Source |
(begin)
Web Loader

Loaders

class webloader.loader.Loader(outdir='.', num_trials=1, http2=False, timeout=30, disable_local_cache=True, disable_network_cache=False, full_page=True, user_agent=None, headless=True, restart_on_fail=False, restart_each_time=False, proxy=None, save_har=False, save_screenshot=False, save_content='never', retries_per_trial=0, stdout_filename=None, check_protocol_availability=True, save_packet_capture=False, disable_quic=False, disable_spdy=False, log_ssl_keys=False, ignore_certificate_errors=False, delay_after_onload=0, delay_first_trial_only=False, primer_load_first=False, configs=[{'tag': 'default', 'settings': {}}])

Superclass for URL loader. Subclasses implement actual page load functionality (e.g., using Chrome, PhantomJS, etc.).

Parameters:
  • outdir – directory for HAR files, screenshots, etc.
  • num_trials – number of times to load each URL
  • http2 – use HTTP 2 (not all subclasses support this)
(end)
Data excerpt |
(begin)
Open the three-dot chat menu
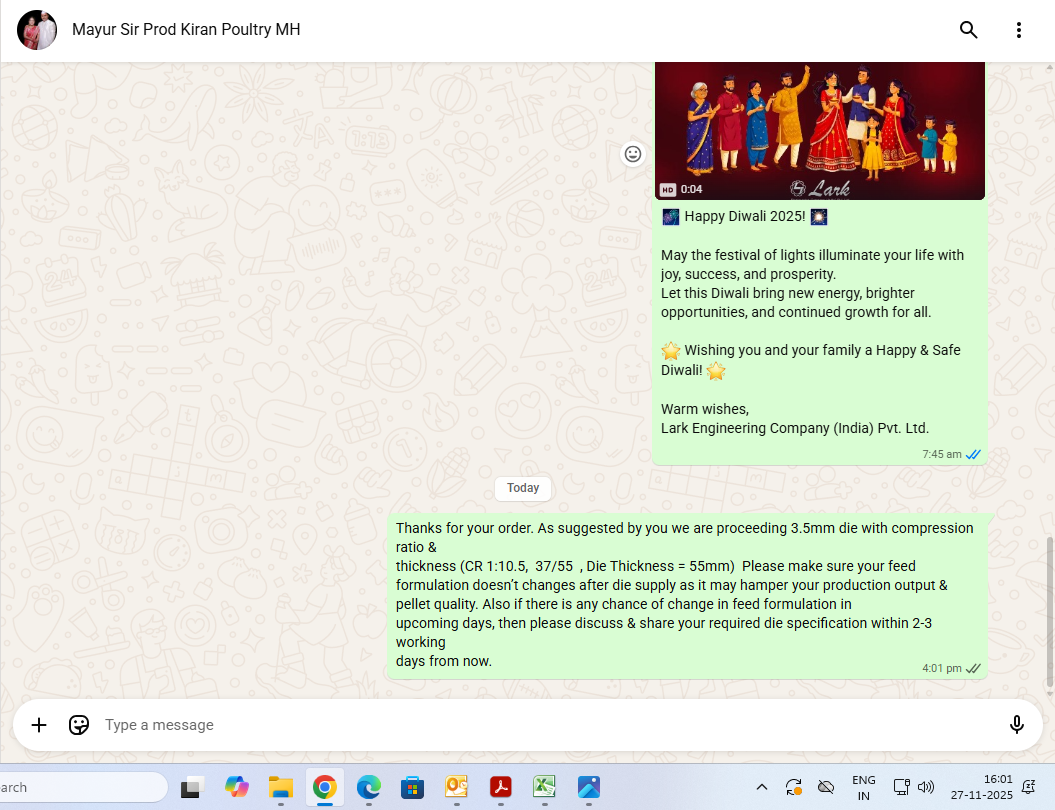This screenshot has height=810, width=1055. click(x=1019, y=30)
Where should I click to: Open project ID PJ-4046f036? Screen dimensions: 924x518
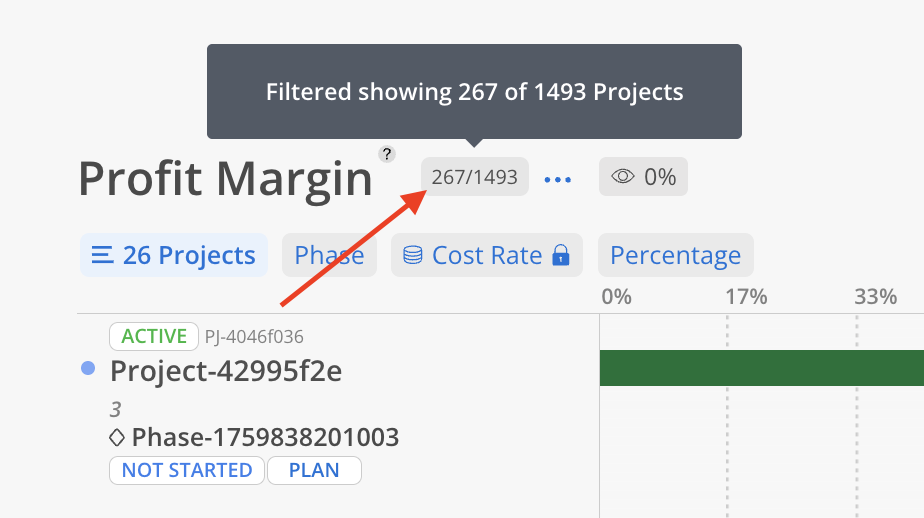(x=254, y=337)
(end)
Task goal |
Pick up the Web Loader documentation after its last line and keep going in the same format.

Exercise response |
  • timeout – timeout in seconds
  • disable_local_cache – disable the local browser cache (RAM and disk)
  • disable_network_cache – send “Cache-Control: max-age=0” header
  • full_page – load page’s subresources and render; if False, only the object is fetched
  • user_agent – use custom user agent; if None, use browser’s default
  • headless – don’t use GUI (if there normally is one – e.g., browsers)
  • restart_on_fail – if a load fails, set up the loader again (e.g., reboot chrome)
  • restart_each_time – tear down and set up the loader before each page load (e.g., reboot chrome to close open connections)
  • save_har – save a HAR file to the output directory
  • save_screenshot – save a screenshot to the output directory
  • save_content – save HTTP message bodies (options: ‘always’, ‘first’, ‘never’)
  • retries_per_trial – if a trial fails, retry this many times (beyond first)
  • stdout_filename – if the loader launches other procs (e.g., browser), send their stdout and stderr to this file. If None, use parent proc’s stdout and stderr.
  • check_protocol_availability – before loading the page, check to see if the specified protocol (HTTP or HTTPS) is supported. (otherwise, the loader might silently fall back to a different protocol.)
  • save_packet_capture – save a pcap trace for each load (separate files)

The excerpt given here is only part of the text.